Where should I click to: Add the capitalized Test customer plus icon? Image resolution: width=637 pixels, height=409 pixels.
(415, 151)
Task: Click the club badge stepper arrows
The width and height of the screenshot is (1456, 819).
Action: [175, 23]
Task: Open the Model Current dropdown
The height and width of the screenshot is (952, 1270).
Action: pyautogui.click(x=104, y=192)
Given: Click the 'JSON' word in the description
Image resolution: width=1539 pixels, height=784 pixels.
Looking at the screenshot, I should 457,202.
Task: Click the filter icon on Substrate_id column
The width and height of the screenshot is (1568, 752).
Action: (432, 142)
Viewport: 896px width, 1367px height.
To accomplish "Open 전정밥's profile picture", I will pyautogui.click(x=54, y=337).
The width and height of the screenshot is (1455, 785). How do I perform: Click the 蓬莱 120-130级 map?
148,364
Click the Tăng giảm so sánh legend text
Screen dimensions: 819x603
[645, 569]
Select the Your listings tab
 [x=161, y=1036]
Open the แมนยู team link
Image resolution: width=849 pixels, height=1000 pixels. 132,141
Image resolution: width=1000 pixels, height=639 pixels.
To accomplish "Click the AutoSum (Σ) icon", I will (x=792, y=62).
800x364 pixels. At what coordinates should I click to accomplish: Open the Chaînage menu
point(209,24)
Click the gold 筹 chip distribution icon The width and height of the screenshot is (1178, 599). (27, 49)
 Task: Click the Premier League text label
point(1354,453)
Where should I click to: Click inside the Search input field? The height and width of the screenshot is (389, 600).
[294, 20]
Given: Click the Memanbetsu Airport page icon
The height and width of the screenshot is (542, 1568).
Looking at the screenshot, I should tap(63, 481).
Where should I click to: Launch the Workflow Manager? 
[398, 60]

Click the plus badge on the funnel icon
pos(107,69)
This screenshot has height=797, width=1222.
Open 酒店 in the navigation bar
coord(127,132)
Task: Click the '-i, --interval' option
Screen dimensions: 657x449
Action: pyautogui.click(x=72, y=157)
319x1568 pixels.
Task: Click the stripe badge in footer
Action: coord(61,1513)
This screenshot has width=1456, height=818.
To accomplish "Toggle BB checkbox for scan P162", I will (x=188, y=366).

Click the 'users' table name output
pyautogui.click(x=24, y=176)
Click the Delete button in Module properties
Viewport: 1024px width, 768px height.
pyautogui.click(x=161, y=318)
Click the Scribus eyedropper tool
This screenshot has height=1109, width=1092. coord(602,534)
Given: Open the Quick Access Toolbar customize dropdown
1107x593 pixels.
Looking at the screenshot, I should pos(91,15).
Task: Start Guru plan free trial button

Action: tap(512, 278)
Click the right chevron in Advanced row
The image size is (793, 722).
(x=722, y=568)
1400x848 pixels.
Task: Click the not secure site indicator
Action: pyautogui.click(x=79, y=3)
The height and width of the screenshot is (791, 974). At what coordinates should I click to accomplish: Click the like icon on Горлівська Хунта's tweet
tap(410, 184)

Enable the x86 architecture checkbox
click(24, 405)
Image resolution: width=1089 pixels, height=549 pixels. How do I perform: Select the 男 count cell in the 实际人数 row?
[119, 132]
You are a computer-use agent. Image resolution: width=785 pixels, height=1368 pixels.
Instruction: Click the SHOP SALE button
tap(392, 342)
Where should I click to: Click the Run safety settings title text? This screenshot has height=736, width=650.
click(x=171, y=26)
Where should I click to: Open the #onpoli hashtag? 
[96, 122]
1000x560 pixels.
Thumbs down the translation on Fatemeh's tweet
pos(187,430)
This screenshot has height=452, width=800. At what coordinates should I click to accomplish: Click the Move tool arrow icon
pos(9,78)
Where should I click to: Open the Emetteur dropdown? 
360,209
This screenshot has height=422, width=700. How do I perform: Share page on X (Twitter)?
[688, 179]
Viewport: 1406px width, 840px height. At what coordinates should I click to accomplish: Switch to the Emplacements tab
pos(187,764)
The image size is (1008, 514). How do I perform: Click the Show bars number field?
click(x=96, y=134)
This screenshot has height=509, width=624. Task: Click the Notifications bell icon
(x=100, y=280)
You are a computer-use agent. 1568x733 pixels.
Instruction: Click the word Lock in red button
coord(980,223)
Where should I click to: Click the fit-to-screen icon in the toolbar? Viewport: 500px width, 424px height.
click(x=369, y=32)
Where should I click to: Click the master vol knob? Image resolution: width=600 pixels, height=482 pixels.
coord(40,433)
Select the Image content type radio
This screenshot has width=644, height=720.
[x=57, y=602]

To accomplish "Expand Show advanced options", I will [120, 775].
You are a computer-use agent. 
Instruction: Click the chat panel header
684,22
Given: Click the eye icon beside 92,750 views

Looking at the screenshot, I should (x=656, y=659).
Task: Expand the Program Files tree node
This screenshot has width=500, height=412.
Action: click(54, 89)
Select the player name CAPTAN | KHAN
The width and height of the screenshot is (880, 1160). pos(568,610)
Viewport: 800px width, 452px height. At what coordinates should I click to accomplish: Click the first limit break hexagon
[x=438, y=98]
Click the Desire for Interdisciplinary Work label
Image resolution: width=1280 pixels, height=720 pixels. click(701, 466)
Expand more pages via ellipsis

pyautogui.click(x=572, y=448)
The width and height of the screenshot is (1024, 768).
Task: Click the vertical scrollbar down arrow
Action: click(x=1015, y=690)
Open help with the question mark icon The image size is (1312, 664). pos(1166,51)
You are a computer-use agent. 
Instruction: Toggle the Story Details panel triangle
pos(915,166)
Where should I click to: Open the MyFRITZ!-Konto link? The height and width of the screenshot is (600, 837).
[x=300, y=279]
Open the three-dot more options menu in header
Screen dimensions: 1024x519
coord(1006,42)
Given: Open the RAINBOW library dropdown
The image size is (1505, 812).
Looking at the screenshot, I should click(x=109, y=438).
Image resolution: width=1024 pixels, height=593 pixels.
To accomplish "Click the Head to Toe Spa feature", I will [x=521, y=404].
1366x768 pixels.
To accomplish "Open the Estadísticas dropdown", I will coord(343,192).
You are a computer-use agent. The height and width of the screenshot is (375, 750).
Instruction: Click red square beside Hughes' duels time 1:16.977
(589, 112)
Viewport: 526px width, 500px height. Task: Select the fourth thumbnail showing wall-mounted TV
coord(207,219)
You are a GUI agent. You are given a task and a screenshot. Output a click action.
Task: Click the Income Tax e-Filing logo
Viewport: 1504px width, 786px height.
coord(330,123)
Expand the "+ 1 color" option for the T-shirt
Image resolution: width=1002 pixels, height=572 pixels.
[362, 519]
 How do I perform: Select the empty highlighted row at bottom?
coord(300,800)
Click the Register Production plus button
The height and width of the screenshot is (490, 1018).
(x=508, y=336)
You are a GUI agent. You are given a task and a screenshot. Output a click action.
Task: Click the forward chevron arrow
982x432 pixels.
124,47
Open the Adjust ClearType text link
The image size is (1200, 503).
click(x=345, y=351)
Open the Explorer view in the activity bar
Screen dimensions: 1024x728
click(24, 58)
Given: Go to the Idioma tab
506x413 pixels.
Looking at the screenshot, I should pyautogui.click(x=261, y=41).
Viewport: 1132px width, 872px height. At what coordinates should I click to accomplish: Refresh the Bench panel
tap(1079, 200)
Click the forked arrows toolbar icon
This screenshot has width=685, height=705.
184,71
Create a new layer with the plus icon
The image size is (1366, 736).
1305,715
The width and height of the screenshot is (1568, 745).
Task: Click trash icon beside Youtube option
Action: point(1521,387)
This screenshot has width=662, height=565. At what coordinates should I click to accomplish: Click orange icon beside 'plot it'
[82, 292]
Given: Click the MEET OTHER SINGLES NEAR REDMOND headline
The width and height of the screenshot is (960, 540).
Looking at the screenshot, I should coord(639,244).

**What you should do**
Everything from the line with "Given: Open the RAINBOW library dropdown" through the line with "1366x768 pixels." should be written out exactly as it appears above, end lines included, and nothing outside that range.

**Response to the task**
Given: Open the RAINBOW library dropdown
The image size is (1505, 812).
Looking at the screenshot, I should click(x=109, y=438).
Image resolution: width=1024 pixels, height=593 pixels.
To accomplish "Click the Head to Toe Spa feature", I will [x=521, y=404].
1366x768 pixels.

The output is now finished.